:: Data section ::
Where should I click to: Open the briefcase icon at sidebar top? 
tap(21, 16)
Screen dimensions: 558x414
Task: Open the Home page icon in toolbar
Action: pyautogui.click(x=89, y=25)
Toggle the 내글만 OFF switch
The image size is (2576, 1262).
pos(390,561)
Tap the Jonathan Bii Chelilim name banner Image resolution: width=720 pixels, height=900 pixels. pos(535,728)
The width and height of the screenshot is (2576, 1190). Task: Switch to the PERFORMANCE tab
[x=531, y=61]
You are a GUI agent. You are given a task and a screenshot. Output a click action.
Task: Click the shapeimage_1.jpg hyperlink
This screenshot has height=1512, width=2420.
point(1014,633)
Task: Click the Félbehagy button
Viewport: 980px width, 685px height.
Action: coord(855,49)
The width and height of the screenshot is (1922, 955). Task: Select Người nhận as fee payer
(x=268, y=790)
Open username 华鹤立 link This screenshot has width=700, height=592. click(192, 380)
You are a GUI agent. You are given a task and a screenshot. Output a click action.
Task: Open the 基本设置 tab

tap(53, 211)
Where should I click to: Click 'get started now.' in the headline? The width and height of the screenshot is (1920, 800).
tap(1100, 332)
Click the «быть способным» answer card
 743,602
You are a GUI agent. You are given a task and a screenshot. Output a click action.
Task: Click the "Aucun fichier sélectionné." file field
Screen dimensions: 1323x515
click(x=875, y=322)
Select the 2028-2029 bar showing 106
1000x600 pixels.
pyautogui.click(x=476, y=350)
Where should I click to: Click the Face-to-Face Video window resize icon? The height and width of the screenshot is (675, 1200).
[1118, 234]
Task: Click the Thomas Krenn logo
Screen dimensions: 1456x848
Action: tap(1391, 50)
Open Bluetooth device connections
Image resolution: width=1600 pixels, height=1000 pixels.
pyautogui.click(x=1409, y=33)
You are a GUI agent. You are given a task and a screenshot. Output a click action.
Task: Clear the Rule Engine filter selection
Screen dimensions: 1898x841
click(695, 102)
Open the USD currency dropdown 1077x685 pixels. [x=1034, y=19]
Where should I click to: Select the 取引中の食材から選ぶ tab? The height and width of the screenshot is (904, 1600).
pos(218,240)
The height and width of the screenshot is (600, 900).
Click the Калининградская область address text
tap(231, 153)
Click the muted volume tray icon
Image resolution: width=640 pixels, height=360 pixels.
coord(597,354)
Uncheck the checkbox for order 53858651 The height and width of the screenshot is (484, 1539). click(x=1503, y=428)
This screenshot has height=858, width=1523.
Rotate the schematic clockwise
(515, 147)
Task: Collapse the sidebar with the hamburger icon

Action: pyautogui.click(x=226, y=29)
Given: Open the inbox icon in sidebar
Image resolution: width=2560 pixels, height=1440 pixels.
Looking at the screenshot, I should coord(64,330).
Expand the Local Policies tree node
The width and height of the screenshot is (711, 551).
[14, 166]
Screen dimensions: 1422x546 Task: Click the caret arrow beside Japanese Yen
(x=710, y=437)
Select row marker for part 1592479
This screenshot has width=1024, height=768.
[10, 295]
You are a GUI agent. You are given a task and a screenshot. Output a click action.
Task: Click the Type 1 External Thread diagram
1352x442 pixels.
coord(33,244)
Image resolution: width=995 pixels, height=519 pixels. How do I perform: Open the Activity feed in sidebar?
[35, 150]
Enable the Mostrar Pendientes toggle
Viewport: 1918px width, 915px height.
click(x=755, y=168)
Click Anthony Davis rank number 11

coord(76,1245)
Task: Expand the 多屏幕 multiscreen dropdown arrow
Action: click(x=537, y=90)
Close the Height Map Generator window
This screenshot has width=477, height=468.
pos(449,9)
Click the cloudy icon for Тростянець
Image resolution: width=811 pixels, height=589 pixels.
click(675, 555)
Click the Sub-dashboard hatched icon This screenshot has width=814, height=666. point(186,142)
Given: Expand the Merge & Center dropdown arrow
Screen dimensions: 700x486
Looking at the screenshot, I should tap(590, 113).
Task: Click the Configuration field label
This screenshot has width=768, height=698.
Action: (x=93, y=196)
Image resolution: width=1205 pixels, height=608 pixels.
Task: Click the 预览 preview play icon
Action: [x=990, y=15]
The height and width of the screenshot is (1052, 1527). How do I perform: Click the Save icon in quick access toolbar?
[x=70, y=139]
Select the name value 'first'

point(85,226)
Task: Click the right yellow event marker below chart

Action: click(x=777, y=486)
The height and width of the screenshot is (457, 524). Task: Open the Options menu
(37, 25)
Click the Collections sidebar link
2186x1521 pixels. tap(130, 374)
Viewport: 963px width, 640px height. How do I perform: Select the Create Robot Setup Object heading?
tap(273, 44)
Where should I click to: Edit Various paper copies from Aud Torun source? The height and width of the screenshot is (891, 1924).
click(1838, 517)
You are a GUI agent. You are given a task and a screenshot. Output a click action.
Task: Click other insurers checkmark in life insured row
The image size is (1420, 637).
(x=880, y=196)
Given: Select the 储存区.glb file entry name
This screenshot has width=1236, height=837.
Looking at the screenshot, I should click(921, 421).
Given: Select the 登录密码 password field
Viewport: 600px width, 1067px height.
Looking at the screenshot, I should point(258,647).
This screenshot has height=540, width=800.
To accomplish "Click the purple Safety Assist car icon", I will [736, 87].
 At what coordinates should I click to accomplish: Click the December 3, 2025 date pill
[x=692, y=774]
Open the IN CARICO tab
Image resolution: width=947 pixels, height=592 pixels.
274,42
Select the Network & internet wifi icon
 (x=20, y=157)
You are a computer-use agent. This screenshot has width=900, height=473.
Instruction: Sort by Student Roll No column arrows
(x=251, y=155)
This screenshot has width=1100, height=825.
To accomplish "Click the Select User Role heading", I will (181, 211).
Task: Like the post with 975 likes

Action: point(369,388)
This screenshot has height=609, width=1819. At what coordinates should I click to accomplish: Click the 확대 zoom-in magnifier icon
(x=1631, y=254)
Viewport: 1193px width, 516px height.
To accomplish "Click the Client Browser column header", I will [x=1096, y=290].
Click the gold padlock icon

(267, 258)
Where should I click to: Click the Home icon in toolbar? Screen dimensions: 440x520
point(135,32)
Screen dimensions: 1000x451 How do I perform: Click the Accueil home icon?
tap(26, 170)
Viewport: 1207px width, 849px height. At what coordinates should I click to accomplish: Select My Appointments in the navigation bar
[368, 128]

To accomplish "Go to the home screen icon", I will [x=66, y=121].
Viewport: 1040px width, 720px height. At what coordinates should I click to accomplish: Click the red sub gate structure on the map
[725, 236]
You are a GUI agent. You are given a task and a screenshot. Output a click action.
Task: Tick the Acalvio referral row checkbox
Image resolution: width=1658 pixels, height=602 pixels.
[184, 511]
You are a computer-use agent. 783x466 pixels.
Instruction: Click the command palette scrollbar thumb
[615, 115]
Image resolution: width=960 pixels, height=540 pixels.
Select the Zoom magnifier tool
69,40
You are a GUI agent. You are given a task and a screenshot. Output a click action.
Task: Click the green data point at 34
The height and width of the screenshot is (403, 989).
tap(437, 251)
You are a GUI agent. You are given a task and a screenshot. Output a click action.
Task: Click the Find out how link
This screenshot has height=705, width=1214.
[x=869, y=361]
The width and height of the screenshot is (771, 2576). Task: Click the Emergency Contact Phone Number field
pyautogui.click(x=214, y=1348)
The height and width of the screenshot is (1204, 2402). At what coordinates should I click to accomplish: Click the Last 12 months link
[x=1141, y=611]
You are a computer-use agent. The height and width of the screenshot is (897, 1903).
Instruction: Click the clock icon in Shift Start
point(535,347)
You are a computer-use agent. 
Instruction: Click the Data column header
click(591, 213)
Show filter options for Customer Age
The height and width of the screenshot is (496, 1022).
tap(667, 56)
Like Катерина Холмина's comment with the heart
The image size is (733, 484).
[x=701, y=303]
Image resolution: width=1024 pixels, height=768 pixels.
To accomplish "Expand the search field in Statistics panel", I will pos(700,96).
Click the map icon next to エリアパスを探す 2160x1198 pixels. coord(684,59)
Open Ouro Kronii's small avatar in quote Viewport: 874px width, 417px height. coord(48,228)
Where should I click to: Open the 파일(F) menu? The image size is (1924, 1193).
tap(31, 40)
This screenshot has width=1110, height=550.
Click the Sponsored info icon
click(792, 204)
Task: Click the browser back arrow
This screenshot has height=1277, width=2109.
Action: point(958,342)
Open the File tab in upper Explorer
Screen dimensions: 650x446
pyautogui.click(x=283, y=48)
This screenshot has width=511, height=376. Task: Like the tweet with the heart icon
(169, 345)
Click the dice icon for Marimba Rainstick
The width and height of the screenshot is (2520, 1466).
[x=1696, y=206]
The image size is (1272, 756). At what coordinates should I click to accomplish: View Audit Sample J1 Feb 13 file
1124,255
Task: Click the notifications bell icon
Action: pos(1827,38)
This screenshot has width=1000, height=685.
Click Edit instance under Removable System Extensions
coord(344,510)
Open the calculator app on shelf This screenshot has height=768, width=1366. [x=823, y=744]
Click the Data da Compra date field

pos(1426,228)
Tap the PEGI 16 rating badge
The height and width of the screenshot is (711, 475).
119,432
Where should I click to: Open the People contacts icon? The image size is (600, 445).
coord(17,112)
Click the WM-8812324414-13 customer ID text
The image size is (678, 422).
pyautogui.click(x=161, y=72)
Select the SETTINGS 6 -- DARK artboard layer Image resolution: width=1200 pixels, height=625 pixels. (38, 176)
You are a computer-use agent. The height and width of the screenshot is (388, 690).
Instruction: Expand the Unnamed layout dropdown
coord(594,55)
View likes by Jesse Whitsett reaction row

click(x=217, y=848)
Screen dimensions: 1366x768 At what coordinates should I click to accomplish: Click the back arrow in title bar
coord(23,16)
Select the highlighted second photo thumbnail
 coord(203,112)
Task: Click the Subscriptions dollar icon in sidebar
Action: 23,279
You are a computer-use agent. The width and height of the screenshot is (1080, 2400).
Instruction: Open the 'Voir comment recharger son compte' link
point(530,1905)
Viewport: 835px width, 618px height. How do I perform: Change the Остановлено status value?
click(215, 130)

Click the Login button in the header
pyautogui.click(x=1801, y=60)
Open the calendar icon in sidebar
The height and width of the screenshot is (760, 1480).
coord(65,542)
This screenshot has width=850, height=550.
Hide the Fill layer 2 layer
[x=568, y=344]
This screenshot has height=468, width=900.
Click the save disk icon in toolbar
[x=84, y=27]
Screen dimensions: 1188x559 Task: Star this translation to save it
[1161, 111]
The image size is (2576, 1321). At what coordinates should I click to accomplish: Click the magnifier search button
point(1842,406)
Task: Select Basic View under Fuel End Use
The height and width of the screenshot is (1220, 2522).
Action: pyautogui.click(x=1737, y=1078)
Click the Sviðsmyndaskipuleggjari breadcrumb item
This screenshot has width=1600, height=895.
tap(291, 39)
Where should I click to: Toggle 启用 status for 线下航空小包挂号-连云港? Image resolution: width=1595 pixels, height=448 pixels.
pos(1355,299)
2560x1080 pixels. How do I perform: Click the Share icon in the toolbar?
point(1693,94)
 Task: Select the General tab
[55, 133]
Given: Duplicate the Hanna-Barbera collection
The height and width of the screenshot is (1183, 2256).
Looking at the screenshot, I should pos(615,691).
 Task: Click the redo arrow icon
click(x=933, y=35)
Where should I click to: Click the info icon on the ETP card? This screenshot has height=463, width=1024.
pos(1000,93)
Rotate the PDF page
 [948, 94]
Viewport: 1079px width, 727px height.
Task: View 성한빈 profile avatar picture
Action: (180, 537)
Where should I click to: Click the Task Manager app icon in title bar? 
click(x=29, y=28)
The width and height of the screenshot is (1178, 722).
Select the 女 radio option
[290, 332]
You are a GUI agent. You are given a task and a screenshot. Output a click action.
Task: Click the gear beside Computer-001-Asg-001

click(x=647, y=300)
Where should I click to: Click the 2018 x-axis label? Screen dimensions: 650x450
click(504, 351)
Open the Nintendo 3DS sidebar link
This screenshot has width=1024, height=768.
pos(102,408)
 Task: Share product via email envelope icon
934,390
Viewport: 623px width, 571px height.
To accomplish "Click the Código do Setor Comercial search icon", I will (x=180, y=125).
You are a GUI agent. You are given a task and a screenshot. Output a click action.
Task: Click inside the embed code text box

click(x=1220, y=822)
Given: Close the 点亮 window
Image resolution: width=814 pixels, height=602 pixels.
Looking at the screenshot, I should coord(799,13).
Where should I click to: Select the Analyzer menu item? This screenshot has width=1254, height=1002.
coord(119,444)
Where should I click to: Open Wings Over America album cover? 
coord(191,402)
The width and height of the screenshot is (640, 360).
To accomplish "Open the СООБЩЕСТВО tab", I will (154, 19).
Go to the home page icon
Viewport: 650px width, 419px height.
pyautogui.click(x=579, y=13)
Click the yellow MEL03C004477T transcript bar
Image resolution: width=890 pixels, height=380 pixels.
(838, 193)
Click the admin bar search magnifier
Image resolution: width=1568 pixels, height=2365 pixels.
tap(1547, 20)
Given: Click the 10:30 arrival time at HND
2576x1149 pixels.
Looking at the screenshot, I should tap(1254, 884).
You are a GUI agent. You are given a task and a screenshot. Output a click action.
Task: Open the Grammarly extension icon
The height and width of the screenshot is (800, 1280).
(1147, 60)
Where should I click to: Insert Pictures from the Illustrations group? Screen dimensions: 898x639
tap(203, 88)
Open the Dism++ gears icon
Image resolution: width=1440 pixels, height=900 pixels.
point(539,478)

:: Task goal ::
Write out everything in the entries above from the line containing "Show filter options for Customer Age" down to the line containing "I will pos(700,96).", without changing anything.

:: Right answer ::
Show filter options for Customer Age
The height and width of the screenshot is (496, 1022).
tap(667, 56)
Like Катерина Холмина's comment with the heart
The image size is (733, 484).
[x=701, y=303]
Image resolution: width=1024 pixels, height=768 pixels.
To accomplish "Expand the search field in Statistics panel", I will pos(700,96).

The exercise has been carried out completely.